> BRIEF A: In the comparison of the Sony A7 III and Fujifilm X-T2, what is the native ISO range of the X-T2?
> BRIEF B: From the Sony A7 III and Fujifilm X-T2 comparison, reproduce word for word the passage that begins at the words "However, by digging" and stops after "the diagram below.".

> PASSAGE SHOWN:
---

On the surface, the new Sony A7 III and the nearly two-year-old Fujifilm X-T2 appear to have much in common. In addition to sporting a weather-resistant SLR-esque body and a large electronic viewfinder at the centre of the body, both models incorporate a 24MP of resolution, an advanced hybrid autofocus system, and 4K video capabilities.
However, by digging a little deeper below the surface, it soon becomes clear there are some differences worth investigating. Let’s find out what they are now!
1. APS-C versus full-frame sensor
The difference in sensor size becomes obvious from the moment you remove the lens mount cap. Whereas the A7 III houses a full-frame Exmor R CMOS sensor with BSI (back-illuminated) technology, the X-T2 has the latest version of the X-Trans APS-C sensor (III). You can get an idea of the difference in size by looking at the diagram below.
The A7 III has a native range of 100 to 51200 ISO that can be expanded to 50 (low) or 204800 (high) for stills and video. The X-T2, by contrast, has a native range 200 to 12800 ISO but can be expanded to ISO 100 / 25600 / 51200.
Both cameras can record in 14-bit RAW. The X-T2 has uncompressed and lossless compressed options, while the A7 III has uncompressed and compressed settings.
2. Video capabilities
The two cameras offer 4K/UHD video at 30p/25p/24p and 100Mbps.

---

> DATASET CONTENT:
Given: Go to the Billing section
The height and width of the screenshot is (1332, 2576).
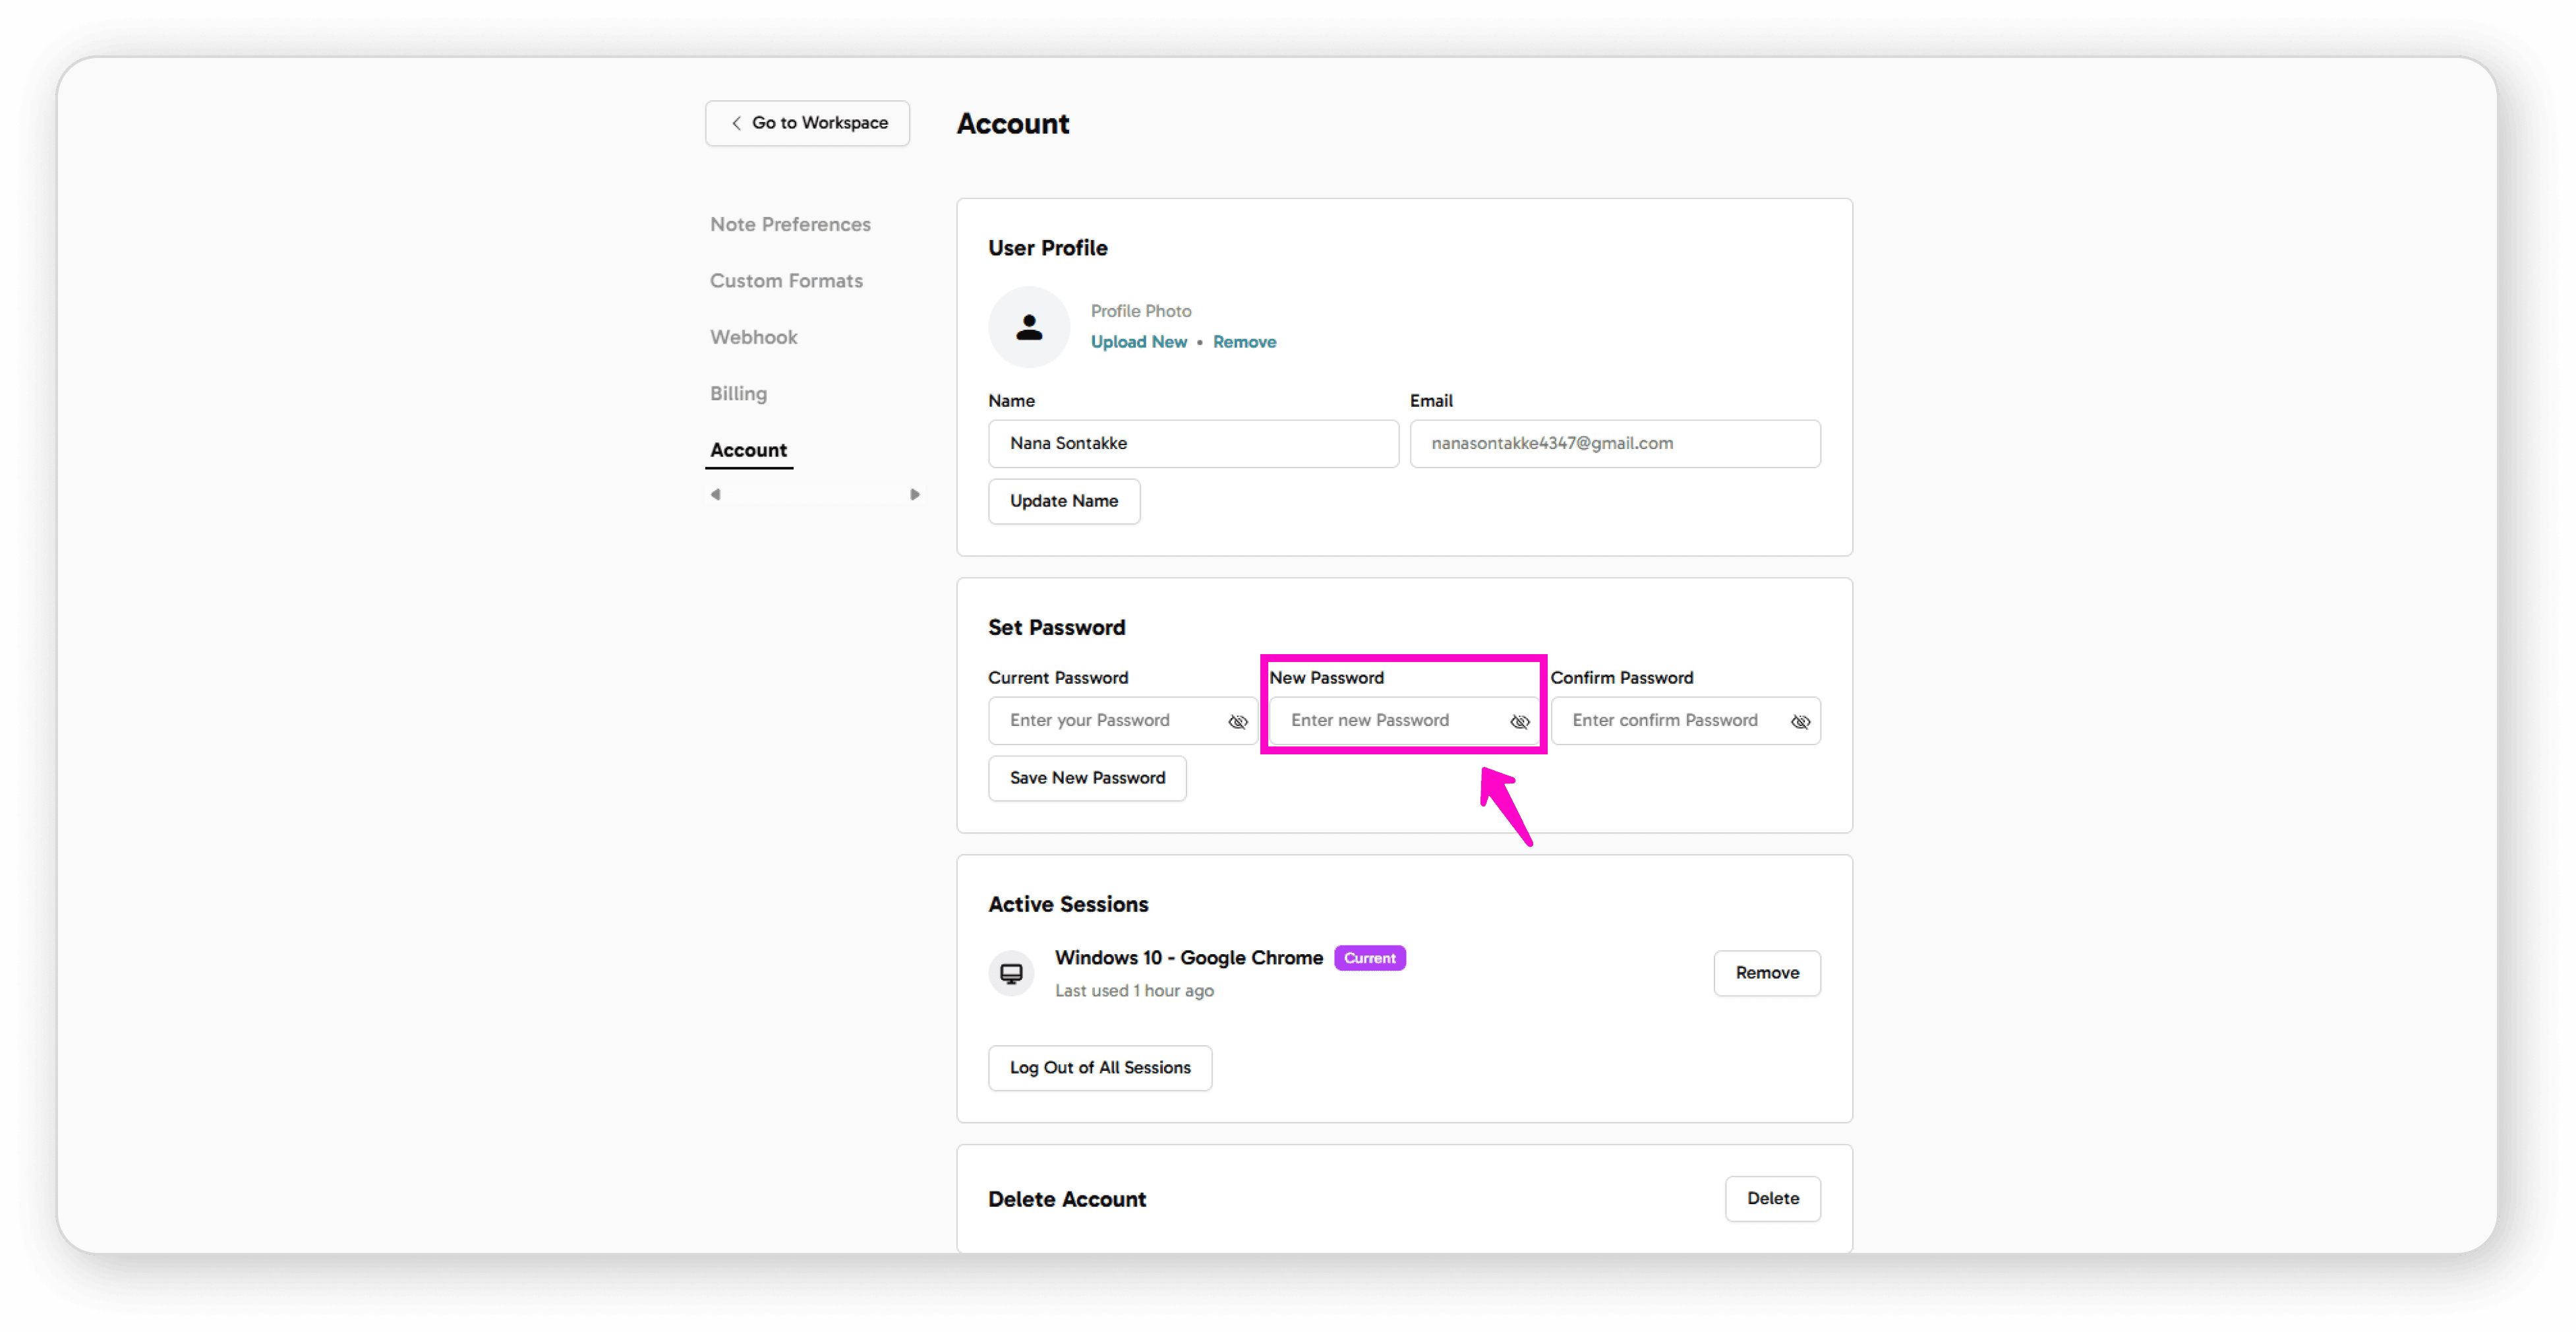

---

> FULL SOLUTION A: 200 to 12800 ISO.

> FULL SOLUTION B:
However, by digging a little deeper below the surface, it soon becomes clear there are some differences worth investigating. Let’s find out what they are now!
1. APS-C versus full-frame sensor
The difference in sensor size becomes obvious from the moment you remove the lens mount cap. Whereas the A7 III houses a full-frame Exmor R CMOS sensor with BSI (back-illuminated) technology, the X-T2 has the latest version of the X-Trans APS-C sensor (III). You can get an idea of the difference in size by looking at the diagram below.